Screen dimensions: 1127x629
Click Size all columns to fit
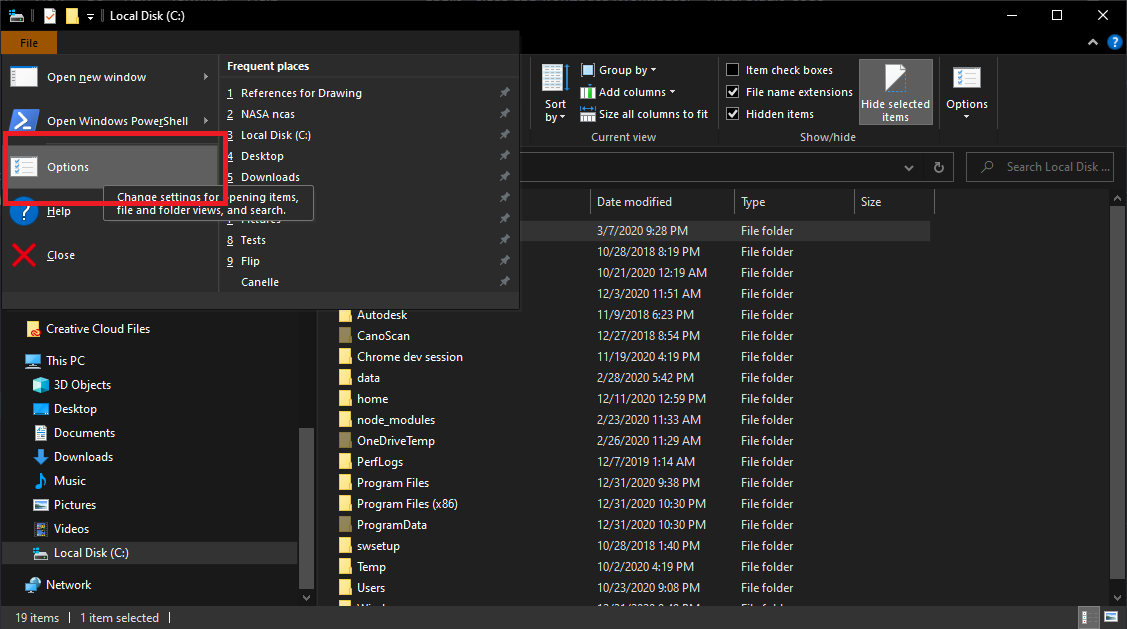tap(652, 114)
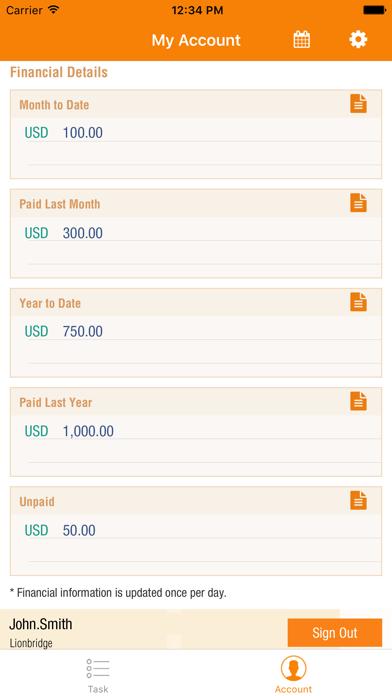The width and height of the screenshot is (392, 696).
Task: Open Paid Last Month document icon
Action: click(x=358, y=203)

+++

» EXERCISE GOAL: With the pictures excluded, restate the material exactly as it stands.

» SOLUTION:
Screen dimensions: 1127x629
Click Size all columns to fit
tap(652, 114)
The width and height of the screenshot is (392, 696).
Task: Open Paid Last Month document icon
Action: click(x=358, y=203)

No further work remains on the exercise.